Microplastiques atmosphériques : quand la pollution de l’air accélère le réchauffement climatique

LONDRES – On les croyait confinés aux abysses des océans ou aux sédiments des rivières, mais les microplastiques ont désormais conquis le ciel. Au-delà de la pollution visible, ces particules microscopiques pourraient jouer un rôle actif, bien qu’insidieux, dans l’augmentation des températures mondiales.

Selon une étude récente publiée dans la revue scientifique Nature Climate Change, les microplastiques en suspension dans l’atmosphère ne se contentent pas de flotter ; ils interagissent avec le rayonnement solaire. Si certaines particules reflètent la lumière vers l’espace, refroidissant ainsi la surface, les particules colorées et noires absorbent la chaleur, réchauffant l’air environnant.

Un moteur thermique invisible

L’impact climatique de ces particules est comparable, à une échelle réduite, à celui du carbone noir (la suie issue de la combustion des énergies fossiles). Les chercheurs estiment que les microplastiques atmosphériques contribueraient au réchauffement global à environ un sixième du rythme du carbone noir.

Un moteur thermique invisible
Imperial College London

Toutefois, les experts appellent à la nuance. Ian Mudway, professeur associé en toxicologie environnementale à l’Imperial College London, précise que ces contaminants représentent une « fraction très, très mince » des polluants atmosphériques comparés aux gaz à effet de serre massifs comme le dioxyde de carbone ou le méthane.

L’enjeu n’est donc pas tant l’ampleur immédiate du réchauffement que la multiplication des facteurs de stress environnementaux.

De nos vêtements à nos poumons

L’origine de cette pollution est quotidienne et banale. Ces particules, mesurant moins de cinq millimètres, proviennent de la désintégration d’objets plastiques. Le simple fait de laver des vêtements en polyester ou l’usure naturelle des pneus de voiture libère des fragments si légers qu’ils sont transportés par les courants aériens.

Microplastiques dans l’Air et l’Eau : Comment Ils Atteignent le Cerveau

Une fois inhalés ou ingérés, ces plastiques pénètrent dans l’organisme humain. Si les données cliniques à long terme sont encore en cours de collecte, des études sur des cultures de cellules humaines ont déjà révélé des risques d’inflammation et de perturbations endocriniennes.

L’impact est encore plus brutal pour la biodiversité. Fay Couceiro, professeure de pollution environnementale à l’Université de Portsmouth, souligne que chez les algues, la présence de microplastiques freine la croissance, créant un effet domino sur toute la chaîne alimentaire. « Si l’animal l’ingère, cela peut bloquer son intestin, obstruer ses branchies ou libérer des produits chimiques affectant ses hormones et sa fertilité », explique-t-elle.

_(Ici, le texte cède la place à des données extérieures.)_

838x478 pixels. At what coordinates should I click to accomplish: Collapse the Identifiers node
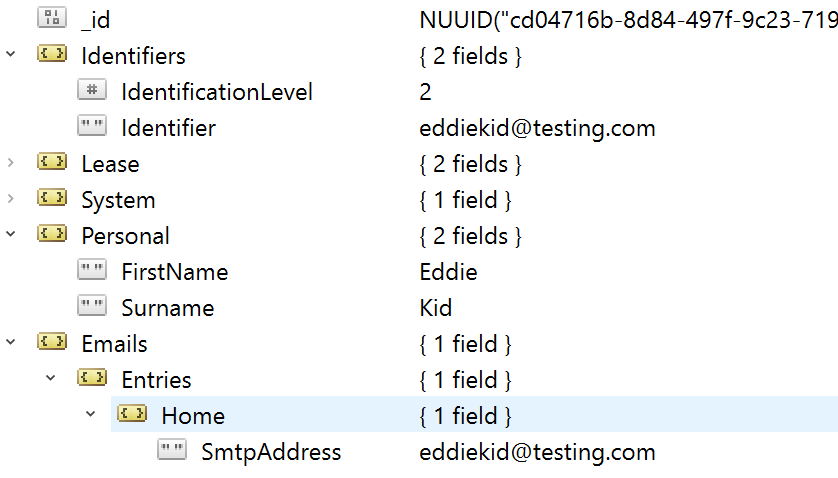coord(11,54)
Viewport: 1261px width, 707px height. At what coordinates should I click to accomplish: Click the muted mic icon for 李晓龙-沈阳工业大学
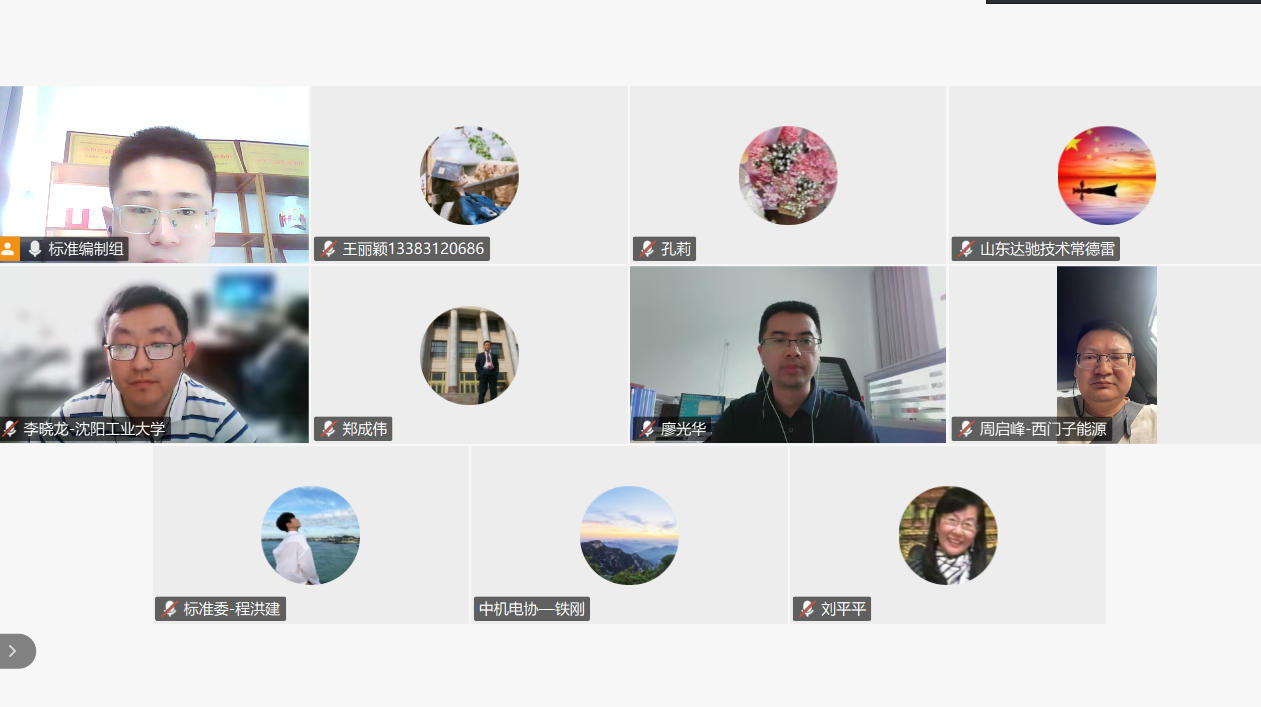pyautogui.click(x=11, y=429)
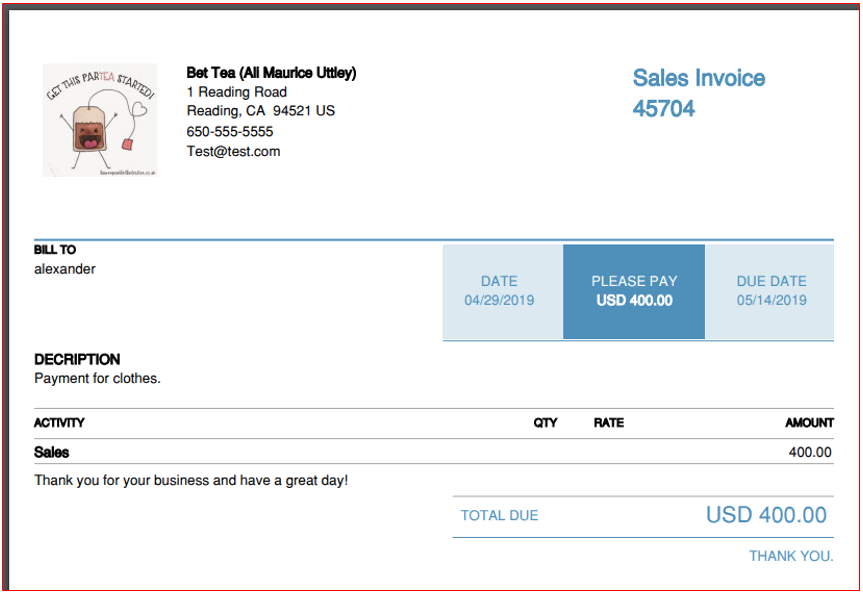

Agir avant la preuve absolue

Pour beaucoup de scientifiques, attendre d’avoir une preuve irréfutable de la toxicité humaine pour agir serait une erreur stratégique. Pour Ian Mudway, la dévastation environnementale actuelle devrait suffire à déclencher des politiques publiques strictes.

S’il est impossible d’éliminer totalement les microplastiques déjà présents dans l’air, des solutions individuelles existent pour limiter l’exposition domestique. Des études indiquent que les filtres HEPA (High-Efficiency Particulate Air) peuvent éliminer plus de 99 % des nanoparticules à l’intérieur des habitations.

L’approche préconisée par la professeure Couceiro reste cependant la réduction à la source : limiter la présence de plastiques dans nos foyers pour réduire mécaniquement la quantité de particules que nous respirons.

« Nous ne devons pas être en mode panique, mais nous devons être préoccupés », conclut Fay Couceiro. Un appel à la vigilance et à la sobriété plastique pour protéger non seulement notre santé, mais aussi l’équilibre thermique de la planète.